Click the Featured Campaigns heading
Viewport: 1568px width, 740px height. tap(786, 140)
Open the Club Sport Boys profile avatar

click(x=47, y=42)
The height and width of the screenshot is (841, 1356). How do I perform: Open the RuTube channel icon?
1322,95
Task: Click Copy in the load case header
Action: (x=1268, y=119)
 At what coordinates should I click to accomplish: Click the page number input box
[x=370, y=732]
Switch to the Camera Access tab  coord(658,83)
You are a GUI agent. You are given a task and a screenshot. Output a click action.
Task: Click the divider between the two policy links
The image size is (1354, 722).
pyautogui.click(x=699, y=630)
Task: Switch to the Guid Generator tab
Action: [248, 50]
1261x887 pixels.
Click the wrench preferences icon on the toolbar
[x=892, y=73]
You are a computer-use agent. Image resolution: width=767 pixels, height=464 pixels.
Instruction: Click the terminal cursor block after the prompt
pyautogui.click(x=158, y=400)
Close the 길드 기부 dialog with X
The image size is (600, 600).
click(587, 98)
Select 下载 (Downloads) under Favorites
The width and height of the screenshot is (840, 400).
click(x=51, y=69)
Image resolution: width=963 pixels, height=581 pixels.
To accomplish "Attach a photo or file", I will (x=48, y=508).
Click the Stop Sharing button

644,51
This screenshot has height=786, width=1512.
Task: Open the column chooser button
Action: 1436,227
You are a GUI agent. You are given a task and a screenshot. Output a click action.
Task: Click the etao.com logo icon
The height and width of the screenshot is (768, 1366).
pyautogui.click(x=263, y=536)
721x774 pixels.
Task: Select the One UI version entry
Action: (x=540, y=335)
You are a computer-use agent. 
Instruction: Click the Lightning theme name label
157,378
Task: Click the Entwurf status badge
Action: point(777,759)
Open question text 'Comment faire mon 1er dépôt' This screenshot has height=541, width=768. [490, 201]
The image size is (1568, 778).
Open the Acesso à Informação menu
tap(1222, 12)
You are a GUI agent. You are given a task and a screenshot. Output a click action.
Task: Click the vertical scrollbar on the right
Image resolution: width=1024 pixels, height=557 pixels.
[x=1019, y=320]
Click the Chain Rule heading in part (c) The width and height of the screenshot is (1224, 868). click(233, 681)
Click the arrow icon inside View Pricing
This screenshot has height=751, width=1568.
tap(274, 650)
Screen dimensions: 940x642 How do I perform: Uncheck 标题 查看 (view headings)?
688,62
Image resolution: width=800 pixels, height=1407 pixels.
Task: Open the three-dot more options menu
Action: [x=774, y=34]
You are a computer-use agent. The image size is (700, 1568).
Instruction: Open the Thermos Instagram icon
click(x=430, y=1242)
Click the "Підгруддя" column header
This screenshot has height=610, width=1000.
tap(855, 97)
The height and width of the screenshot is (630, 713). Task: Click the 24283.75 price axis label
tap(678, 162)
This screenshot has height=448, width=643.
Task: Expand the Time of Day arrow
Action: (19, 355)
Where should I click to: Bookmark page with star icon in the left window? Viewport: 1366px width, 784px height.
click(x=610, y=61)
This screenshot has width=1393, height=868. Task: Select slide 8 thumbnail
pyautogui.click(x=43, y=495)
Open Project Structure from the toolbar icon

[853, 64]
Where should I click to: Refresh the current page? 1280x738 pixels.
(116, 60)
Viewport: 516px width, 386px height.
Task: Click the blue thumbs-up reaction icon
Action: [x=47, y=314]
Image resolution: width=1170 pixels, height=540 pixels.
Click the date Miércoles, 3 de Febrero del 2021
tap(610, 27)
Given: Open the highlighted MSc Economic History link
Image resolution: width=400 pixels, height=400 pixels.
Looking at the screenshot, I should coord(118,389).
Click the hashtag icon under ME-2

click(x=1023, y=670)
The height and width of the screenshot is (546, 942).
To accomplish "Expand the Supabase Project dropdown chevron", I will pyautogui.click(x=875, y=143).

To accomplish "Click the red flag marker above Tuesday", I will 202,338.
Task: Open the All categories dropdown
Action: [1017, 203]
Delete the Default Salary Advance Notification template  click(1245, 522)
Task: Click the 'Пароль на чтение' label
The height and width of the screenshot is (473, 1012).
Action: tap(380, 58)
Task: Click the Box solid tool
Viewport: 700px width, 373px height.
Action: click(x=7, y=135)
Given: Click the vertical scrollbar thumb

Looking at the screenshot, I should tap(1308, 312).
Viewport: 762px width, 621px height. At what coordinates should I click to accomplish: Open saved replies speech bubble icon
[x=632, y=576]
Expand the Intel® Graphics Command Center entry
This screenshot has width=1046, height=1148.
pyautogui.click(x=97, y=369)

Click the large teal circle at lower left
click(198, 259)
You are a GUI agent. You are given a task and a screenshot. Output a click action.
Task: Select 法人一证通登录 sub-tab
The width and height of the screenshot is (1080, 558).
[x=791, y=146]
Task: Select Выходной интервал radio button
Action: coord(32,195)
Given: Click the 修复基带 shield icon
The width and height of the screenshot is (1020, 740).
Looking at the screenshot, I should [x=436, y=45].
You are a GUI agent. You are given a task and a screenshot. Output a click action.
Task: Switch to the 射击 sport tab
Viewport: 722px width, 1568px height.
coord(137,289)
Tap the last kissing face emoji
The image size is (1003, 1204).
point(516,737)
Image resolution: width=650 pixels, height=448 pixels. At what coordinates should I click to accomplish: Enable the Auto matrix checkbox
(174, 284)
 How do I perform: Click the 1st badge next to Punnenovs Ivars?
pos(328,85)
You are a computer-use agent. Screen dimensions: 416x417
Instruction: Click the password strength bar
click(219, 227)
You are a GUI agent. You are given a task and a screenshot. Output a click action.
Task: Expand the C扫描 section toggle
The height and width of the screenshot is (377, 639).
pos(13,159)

## Exercise
Type the data out again, exactly.

## Solution to the problem
Click the Featured Campaigns heading
Viewport: 1568px width, 740px height. tap(786, 140)
Open the Club Sport Boys profile avatar

click(x=47, y=42)
The height and width of the screenshot is (841, 1356). How do I perform: Open the RuTube channel icon?
1322,95
Task: Click Copy in the load case header
Action: (x=1268, y=119)
 At what coordinates should I click to accomplish: Click the page number input box
[x=370, y=732]
Switch to the Camera Access tab  coord(658,83)
You are a GUI agent. You are given a task and a screenshot. Output a click action.
Task: Click the divider between the two policy links
The image size is (1354, 722).
pyautogui.click(x=699, y=630)
Task: Switch to the Guid Generator tab
Action: [248, 50]
1261x887 pixels.
Click the wrench preferences icon on the toolbar
[x=892, y=73]
You are a computer-use agent. Image resolution: width=767 pixels, height=464 pixels.
Instruction: Click the terminal cursor block after the prompt
pyautogui.click(x=158, y=400)
Close the 길드 기부 dialog with X
The image size is (600, 600).
click(587, 98)
Select 下载 (Downloads) under Favorites
The width and height of the screenshot is (840, 400).
click(x=51, y=69)
Image resolution: width=963 pixels, height=581 pixels.
To accomplish "Attach a photo or file", I will (x=48, y=508).
Click the Stop Sharing button

644,51
This screenshot has height=786, width=1512.
Task: Open the column chooser button
Action: 1436,227
You are a GUI agent. You are given a task and a screenshot. Output a click action.
Task: Click the etao.com logo icon
The height and width of the screenshot is (768, 1366).
pyautogui.click(x=263, y=536)
721x774 pixels.
Task: Select the One UI version entry
Action: (x=540, y=335)
You are a computer-use agent. 
Instruction: Click the Lightning theme name label
157,378
Task: Click the Entwurf status badge
Action: point(777,759)
Open question text 'Comment faire mon 1er dépôt' This screenshot has height=541, width=768. [490, 201]
The image size is (1568, 778).
Open the Acesso à Informação menu
tap(1222, 12)
You are a GUI agent. You are given a task and a screenshot. Output a click action.
Task: Click the vertical scrollbar on the right
Image resolution: width=1024 pixels, height=557 pixels.
[x=1019, y=320]
Click the Chain Rule heading in part (c) The width and height of the screenshot is (1224, 868). click(233, 681)
Click the arrow icon inside View Pricing
This screenshot has height=751, width=1568.
tap(274, 650)
Screen dimensions: 940x642 How do I perform: Uncheck 标题 查看 (view headings)?
688,62
Image resolution: width=800 pixels, height=1407 pixels.
Task: Open the three-dot more options menu
Action: [x=774, y=34]
You are a computer-use agent. The image size is (700, 1568).
Instruction: Open the Thermos Instagram icon
click(x=430, y=1242)
Click the "Підгруддя" column header
This screenshot has height=610, width=1000.
tap(855, 97)
The height and width of the screenshot is (630, 713). Task: Click the 24283.75 price axis label
tap(678, 162)
This screenshot has height=448, width=643.
Task: Expand the Time of Day arrow
Action: (19, 355)
Where should I click to: Bookmark page with star icon in the left window? Viewport: 1366px width, 784px height.
click(x=610, y=61)
This screenshot has width=1393, height=868. Task: Select slide 8 thumbnail
pyautogui.click(x=43, y=495)
Open Project Structure from the toolbar icon

[853, 64]
Where should I click to: Refresh the current page? 1280x738 pixels.
(116, 60)
Viewport: 516px width, 386px height.
Task: Click the blue thumbs-up reaction icon
Action: [x=47, y=314]
Image resolution: width=1170 pixels, height=540 pixels.
Click the date Miércoles, 3 de Febrero del 2021
tap(610, 27)
Given: Open the highlighted MSc Economic History link
Image resolution: width=400 pixels, height=400 pixels.
Looking at the screenshot, I should coord(118,389).
Click the hashtag icon under ME-2

click(x=1023, y=670)
The height and width of the screenshot is (546, 942).
To accomplish "Expand the Supabase Project dropdown chevron", I will pyautogui.click(x=875, y=143).

To accomplish "Click the red flag marker above Tuesday", I will 202,338.
Task: Open the All categories dropdown
Action: [1017, 203]
Delete the Default Salary Advance Notification template  click(1245, 522)
Task: Click the 'Пароль на чтение' label
The height and width of the screenshot is (473, 1012).
Action: tap(380, 58)
Task: Click the Box solid tool
Viewport: 700px width, 373px height.
Action: click(x=7, y=135)
Given: Click the vertical scrollbar thumb

Looking at the screenshot, I should tap(1308, 312).
Viewport: 762px width, 621px height. At what coordinates should I click to accomplish: Open saved replies speech bubble icon
[x=632, y=576]
Expand the Intel® Graphics Command Center entry
This screenshot has width=1046, height=1148.
pyautogui.click(x=97, y=369)

Click the large teal circle at lower left
click(198, 259)
You are a GUI agent. You are given a task and a screenshot. Output a click action.
Task: Select 法人一证通登录 sub-tab
The width and height of the screenshot is (1080, 558).
[x=791, y=146]
Task: Select Выходной интервал radio button
Action: coord(32,195)
Given: Click the 修复基带 shield icon
The width and height of the screenshot is (1020, 740).
Looking at the screenshot, I should [x=436, y=45].
You are a GUI agent. You are given a task and a screenshot. Output a click action.
Task: Switch to the 射击 sport tab
Viewport: 722px width, 1568px height.
coord(137,289)
Tap the last kissing face emoji
The image size is (1003, 1204).
point(516,737)
Image resolution: width=650 pixels, height=448 pixels. At what coordinates should I click to accomplish: Enable the Auto matrix checkbox
(174, 284)
 How do I perform: Click the 1st badge next to Punnenovs Ivars?
pos(328,85)
You are a computer-use agent. Screen dimensions: 416x417
Instruction: Click the password strength bar
click(219, 227)
You are a GUI agent. You are given a task and a screenshot. Output a click action.
Task: Expand the C扫描 section toggle
The height and width of the screenshot is (377, 639).
pos(13,159)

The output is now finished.